Re: [PATCH] drm/sched: Add error code parameter to drm_sched_start

Alex Deucher <alexdeucher@xxxxxxxxx> · Wed, 24 Jul 2024 14:55:23 -0400

On Wed, Jul 24, 2024 at 2:43 PM <vitaly.prosyak@xxxxxxx> wrote:
>
> From: Vitaly Prosyak <vitaly.prosyak@xxxxxxx>
>
> The current implementation of drm_sched_start uses a hardcoded -ECANCELED to dispose of a job when
> the parent/hw fence is NULL. This results in drm_sched_job_done being called with -ECANCELED for
> each job with a NULL parent in the pending list, making it difficult to distinguish between recovery
> methods, whether a queue reset or a full GPU reset was used. To improve this, we first try a soft
> recovery for timeout jobs and use the error code -ENODATA. If soft recovery fails, we proceed with
> a queue reset, where the error code would still be -ENODATA for the job. Finally, for a full GPU
> reset, we use error codes -ECANCELED or -ETIME. This patch adds an error code parameter to
> drm_sched_start, allowing us to differentiate between queue reset and GPU reset failures.
> This enables user mode and test applications to validate the expected correctness of the requested
> operation. After a successful queue reset, the only way to continue normal operation is to call
> drm_sched_job_done with the specific error code -ENODATA.
>
> v1: Initial implementation by Jesse utilized amdgpu_device_lock_reset_domain and
>     amdgpu_device_unlock_reset_domain to allow user mode to track the queue reset status
>     and distinguish between queue reset and GPU reset.
> v2: Christian suggested using the error codes -ENODATA for queue reset and -ECANCELED or
>     -ETIME for GPU reset, returned to amdgpu_cs_wait_ioctl.
> v3: To meet the requirements, we introduce a new function drm_sched_start_ex with an additional
>     parameter to set dma_fence_set_error, allowing us to handle the specific error codes
>     appropriately and dispose of bad jobs with the selected error code depending on whether
>     it was a queue reset or GPU reset.
>
> Signed-off-by: Jesse Zhang <jesse.zhang@xxxxxxx>
> Signed-off-by: Vitaly Prosyak <vitaly.prosyak@xxxxxxx>
> ---
>  drivers/gpu/drm/scheduler/sched_main.c | 19 ++++++++++++++++---
>  include/drm/gpu_scheduler.h            |  1 +
>  2 files changed, 17 insertions(+), 3 deletions(-)
>
> diff --git a/drivers/gpu/drm/scheduler/sched_main.c b/drivers/gpu/drm/scheduler/sched_main.c
> index 7e90c9f95611..5a534772335a 100644
> --- a/drivers/gpu/drm/scheduler/sched_main.c
> +++ b/drivers/gpu/drm/scheduler/sched_main.c
> @@ -671,13 +671,14 @@ void drm_sched_stop(struct drm_gpu_scheduler *sched, struct drm_sched_job *bad)
>  EXPORT_SYMBOL(drm_sched_stop);
>
>  /**
> - * drm_sched_start - recover jobs after a reset
> + * drm_sched_start_ex - recover jobs after a reset
>   *
>   * @sched: scheduler instance
>   * @full_recovery: proceed with complete sched restart
> + * @error : err code for set dma_fence_set_error
>   *
>   */
> -void drm_sched_start(struct drm_gpu_scheduler *sched, bool full_recovery)
> +void drm_sched_start_ex(struct drm_gpu_scheduler *sched, bool full_recovery, int error)

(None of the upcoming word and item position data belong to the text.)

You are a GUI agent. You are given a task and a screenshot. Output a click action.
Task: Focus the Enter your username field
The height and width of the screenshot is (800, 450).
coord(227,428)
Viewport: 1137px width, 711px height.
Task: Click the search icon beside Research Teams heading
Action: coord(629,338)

How about calling this drm_sched_start_with_recovery_error() or
similar?  drm_sched_start_ex() is not super clear.

Also, add some information to the function documentation above to
describe when and why you'd want to specify separate error messages.
Something like in your patch description.

Alex

>  {
>         struct drm_sched_job *s_job, *tmp;
>         int r;
> @@ -704,7 +705,7 @@ void drm_sched_start(struct drm_gpu_scheduler *sched, bool full_recovery)
>                                 DRM_DEV_ERROR(sched->dev, "fence add callback failed (%d)\n",
>                                           r);
>                 } else
> -                       drm_sched_job_done(s_job, -ECANCELED);
> +                       drm_sched_job_done(s_job, error);
>         }
>
>         if (full_recovery)
> @@ -712,6 +713,18 @@ void drm_sched_start(struct drm_gpu_scheduler *sched, bool full_recovery)
>
>         drm_sched_wqueue_start(sched);
>  }
> +EXPORT_SYMBOL(drm_sched_start_ex);
> +/**
> + * drm_sched_start - recover jobs after a reset
> + *
> + * @sched: scheduler instance
> + * @full_recovery: proceed with complete sched restart
> + *
> + */
> +void drm_sched_start(struct drm_gpu_scheduler *sched, bool full_recovery)
> +{
> +       drm_sched_start_ex(sched, full_recovery, -ECANCELED);
> +}
>  EXPORT_SYMBOL(drm_sched_start);
>
>  /**
> diff --git a/include/drm/gpu_scheduler.h b/include/drm/gpu_scheduler.h
> index 5acc64954a88..444fa6761590 100644
> --- a/include/drm/gpu_scheduler.h
> +++ b/include/drm/gpu_scheduler.h
> @@ -580,6 +580,7 @@ void drm_sched_wqueue_stop(struct drm_gpu_scheduler *sched);
>  void drm_sched_wqueue_start(struct drm_gpu_scheduler *sched);
>  void drm_sched_stop(struct drm_gpu_scheduler *sched, struct drm_sched_job *bad);
>  void drm_sched_start(struct drm_gpu_scheduler *sched, bool full_recovery);
> +void drm_sched_start_ex(struct drm_gpu_scheduler *sched, bool full_recovery, int error);
>  void drm_sched_resubmit_jobs(struct drm_gpu_scheduler *sched);
>  void drm_sched_increase_karma(struct drm_sched_job *bad);
>  void drm_sched_reset_karma(struct drm_sched_job *bad);
> --
> 2.25.1
>